(1) Patient placement criteria shall be developed and address the following:
(a) Persons requiring a more intensive treatment experience than intensive outpatient treatment but do not require inpatient care. This level of care provides at least 5 hours of contact time per day for at least 4 days per week, for a total of 20 to 40 hours per week.
(b) Persons admitted to this level of care require the presence of minimal, if any symptoms of substance withdrawal; the ability to safely respond to and benefit from ambulatory detoxification, if necessary; the absence of significant or unstable physical or emotional/behavioral complicating conditions; the presence of a current impending episode of loss of control or a current threat of loss of control in a previously successful patient. Due to significant life disruptions and/or lack of social supports the patient requires an intensive outpatient treatment free from the distractions of work, school, family, and/or social problems to focus on recovery. Although the patient may acknowledge a need for change, ambivalence about treatment and problems in several dimensions require the resources of a multidisciplinary team.
(c) Dimensional admission criteria shall be developed to demonstrate compliance with the preceding descriptions and encompass dimensions delineated in ARM 37.27.120(1) (j) (i) through (vii) .

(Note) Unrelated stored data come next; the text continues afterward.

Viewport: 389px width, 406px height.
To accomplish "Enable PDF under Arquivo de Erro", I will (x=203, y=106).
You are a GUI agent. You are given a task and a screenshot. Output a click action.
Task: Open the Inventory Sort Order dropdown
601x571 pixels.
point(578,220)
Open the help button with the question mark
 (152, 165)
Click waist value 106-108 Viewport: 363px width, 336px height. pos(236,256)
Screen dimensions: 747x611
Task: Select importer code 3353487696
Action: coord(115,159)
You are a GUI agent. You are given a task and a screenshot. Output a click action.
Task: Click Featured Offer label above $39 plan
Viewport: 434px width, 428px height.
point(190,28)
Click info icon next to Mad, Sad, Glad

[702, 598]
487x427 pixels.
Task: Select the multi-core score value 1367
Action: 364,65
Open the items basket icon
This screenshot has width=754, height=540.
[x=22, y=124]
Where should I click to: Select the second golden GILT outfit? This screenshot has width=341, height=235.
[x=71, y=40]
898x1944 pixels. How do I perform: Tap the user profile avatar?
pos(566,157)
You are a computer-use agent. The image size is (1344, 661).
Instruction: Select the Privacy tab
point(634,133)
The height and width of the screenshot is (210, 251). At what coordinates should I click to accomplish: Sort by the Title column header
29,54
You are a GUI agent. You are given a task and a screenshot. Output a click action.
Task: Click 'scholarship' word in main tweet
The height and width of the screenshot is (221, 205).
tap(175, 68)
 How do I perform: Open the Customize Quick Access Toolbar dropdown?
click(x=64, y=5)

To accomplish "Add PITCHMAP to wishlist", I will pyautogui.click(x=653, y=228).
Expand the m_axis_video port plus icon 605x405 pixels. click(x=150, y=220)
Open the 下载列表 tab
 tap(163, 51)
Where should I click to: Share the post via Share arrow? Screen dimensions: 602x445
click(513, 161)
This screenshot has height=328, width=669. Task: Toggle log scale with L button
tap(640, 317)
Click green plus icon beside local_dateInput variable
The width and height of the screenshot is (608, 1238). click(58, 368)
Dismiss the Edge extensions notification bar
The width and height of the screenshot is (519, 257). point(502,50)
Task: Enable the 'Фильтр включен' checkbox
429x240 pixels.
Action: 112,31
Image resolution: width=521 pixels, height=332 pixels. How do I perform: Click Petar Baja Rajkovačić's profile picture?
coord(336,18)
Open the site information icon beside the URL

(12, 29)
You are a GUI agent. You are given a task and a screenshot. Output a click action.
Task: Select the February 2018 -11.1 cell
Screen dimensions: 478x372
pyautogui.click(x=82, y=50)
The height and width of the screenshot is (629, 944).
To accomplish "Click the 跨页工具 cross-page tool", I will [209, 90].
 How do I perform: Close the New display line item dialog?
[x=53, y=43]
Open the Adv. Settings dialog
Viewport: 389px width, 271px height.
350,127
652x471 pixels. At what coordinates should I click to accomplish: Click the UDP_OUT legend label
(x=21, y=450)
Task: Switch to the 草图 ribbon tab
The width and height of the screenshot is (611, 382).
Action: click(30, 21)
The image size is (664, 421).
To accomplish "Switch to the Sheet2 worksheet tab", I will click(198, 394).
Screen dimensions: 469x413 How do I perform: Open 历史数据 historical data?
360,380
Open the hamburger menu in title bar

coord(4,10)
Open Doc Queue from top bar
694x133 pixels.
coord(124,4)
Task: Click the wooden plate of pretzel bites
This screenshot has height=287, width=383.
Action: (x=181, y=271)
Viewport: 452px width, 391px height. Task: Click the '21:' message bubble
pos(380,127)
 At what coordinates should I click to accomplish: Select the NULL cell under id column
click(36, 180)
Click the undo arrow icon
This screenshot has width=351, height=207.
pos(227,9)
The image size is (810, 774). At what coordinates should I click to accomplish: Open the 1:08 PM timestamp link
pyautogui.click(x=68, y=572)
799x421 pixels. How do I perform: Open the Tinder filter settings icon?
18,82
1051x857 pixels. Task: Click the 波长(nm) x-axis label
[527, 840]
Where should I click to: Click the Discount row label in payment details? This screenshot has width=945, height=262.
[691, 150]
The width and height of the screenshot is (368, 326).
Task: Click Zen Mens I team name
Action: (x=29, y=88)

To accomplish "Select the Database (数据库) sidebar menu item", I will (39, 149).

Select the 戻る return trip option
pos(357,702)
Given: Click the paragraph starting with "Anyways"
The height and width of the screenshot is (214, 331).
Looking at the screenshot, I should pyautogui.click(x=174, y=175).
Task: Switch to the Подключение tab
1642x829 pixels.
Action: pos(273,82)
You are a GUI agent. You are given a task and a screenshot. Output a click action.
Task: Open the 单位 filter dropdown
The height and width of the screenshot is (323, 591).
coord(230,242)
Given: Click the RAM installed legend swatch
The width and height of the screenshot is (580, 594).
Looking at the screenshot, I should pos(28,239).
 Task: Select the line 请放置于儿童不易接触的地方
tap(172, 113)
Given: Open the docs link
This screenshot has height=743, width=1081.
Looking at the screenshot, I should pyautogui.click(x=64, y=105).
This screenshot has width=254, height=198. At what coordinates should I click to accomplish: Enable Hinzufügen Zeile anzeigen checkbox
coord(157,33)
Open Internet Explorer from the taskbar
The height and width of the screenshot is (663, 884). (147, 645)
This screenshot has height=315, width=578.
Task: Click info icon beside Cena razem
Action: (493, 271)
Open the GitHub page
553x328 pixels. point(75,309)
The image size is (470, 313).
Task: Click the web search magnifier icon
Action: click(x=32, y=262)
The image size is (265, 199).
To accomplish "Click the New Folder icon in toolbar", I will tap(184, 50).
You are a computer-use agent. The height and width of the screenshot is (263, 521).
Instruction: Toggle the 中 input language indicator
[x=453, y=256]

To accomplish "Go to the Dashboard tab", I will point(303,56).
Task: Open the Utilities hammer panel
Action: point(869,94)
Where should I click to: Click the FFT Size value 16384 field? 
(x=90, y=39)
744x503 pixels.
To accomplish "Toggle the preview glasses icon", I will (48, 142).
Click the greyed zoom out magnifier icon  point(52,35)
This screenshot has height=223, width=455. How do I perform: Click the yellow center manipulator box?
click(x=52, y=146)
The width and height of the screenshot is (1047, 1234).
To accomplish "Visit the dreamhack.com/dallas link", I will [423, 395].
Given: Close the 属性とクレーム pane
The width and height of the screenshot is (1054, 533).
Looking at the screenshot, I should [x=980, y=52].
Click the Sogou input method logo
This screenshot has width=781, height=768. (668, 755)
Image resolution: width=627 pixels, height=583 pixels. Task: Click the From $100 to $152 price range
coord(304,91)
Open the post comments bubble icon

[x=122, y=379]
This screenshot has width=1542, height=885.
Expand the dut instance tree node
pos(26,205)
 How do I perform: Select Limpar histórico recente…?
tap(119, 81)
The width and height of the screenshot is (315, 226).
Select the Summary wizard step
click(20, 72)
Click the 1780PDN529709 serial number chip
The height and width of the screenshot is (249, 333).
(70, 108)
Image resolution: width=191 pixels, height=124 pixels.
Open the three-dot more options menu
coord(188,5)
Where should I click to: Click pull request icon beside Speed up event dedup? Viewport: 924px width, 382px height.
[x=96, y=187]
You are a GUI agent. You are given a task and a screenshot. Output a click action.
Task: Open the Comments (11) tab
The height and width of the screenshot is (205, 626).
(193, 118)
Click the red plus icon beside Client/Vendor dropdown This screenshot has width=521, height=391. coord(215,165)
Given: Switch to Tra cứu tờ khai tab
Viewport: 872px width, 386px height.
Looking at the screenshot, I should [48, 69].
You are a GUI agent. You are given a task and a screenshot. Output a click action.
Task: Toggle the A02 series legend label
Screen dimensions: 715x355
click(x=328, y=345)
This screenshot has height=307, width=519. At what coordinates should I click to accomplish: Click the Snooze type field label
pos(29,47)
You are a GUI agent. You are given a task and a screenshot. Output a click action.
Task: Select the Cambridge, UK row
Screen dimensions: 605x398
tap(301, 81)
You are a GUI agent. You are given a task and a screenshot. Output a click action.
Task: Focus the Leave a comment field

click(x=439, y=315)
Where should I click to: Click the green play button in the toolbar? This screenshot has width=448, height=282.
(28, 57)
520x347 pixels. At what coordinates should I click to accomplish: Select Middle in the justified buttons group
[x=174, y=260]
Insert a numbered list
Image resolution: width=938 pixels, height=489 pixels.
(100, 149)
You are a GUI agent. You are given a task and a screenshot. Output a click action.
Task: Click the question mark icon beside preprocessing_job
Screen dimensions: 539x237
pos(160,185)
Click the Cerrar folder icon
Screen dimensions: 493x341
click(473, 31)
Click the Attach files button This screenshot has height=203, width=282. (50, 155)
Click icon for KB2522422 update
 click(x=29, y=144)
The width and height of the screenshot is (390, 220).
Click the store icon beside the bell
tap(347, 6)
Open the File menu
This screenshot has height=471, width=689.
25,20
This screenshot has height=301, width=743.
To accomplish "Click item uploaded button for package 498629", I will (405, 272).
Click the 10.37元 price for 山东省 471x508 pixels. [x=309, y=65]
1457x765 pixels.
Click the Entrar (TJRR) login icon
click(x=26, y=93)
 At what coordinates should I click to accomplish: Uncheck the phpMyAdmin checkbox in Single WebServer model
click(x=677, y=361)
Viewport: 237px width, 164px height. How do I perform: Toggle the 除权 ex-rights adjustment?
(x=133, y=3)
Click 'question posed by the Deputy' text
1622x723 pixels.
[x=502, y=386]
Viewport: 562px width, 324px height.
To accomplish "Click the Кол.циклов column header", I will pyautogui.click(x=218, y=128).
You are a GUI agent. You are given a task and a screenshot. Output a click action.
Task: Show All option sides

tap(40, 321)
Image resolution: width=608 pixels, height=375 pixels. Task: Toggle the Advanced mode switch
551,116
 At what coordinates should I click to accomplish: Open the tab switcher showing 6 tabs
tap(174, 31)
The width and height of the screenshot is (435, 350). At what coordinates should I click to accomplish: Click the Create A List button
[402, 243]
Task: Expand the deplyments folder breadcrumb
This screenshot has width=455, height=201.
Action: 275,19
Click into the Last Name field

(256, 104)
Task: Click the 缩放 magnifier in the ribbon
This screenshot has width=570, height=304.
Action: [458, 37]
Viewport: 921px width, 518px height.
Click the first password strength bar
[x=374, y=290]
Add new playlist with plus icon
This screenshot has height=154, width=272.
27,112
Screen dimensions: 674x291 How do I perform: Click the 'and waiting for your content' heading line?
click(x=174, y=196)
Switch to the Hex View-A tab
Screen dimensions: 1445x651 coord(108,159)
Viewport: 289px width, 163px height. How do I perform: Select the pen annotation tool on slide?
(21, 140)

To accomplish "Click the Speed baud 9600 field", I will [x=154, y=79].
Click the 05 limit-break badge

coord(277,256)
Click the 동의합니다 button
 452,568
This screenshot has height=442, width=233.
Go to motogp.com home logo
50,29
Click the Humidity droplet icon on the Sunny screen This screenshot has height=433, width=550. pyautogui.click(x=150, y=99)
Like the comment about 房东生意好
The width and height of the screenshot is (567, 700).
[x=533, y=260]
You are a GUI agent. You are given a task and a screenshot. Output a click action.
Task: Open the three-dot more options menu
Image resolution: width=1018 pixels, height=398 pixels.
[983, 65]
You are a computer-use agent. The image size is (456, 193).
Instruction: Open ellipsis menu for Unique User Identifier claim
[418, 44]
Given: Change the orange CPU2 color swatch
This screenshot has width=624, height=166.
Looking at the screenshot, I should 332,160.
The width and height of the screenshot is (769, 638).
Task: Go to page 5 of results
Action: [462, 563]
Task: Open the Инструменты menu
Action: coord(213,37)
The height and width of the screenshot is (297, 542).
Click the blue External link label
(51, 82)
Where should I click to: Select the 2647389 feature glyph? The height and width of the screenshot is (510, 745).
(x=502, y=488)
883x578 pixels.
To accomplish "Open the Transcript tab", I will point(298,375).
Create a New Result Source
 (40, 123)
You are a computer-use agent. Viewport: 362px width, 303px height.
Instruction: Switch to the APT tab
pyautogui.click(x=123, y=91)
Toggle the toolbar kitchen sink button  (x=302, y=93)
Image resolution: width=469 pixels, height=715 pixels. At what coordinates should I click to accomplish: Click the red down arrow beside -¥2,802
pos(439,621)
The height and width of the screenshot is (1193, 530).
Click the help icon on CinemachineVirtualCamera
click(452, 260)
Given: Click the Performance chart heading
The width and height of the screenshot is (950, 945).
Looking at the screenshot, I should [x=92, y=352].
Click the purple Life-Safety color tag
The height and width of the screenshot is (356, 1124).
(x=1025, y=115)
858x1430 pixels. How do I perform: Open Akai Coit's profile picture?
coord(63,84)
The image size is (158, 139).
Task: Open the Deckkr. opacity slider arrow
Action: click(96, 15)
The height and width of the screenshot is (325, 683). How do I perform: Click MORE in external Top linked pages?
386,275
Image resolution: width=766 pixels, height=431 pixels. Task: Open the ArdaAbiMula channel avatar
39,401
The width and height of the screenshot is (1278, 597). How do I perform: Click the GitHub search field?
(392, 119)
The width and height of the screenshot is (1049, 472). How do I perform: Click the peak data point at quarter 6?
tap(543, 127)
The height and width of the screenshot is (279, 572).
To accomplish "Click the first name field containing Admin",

(d) Continued stay criteria shall be developed based on the above criteria to justify continuance at this level of care or transfer to a more or less restrictive treatment environment. A continued stay/utilization review shall be documented at least once, preferably at 10 days.
(e) Discharge criteria shall be developed based on the previous dimensional criteria to demonstrate successful completion of treatment or justification for an extension or transfer.
(2) Day treatment services will be offered within an inpatient setting and all of the corresponding standards pursuant to inpatient care will be applied with exception of 24 hour supervision and residential requirements.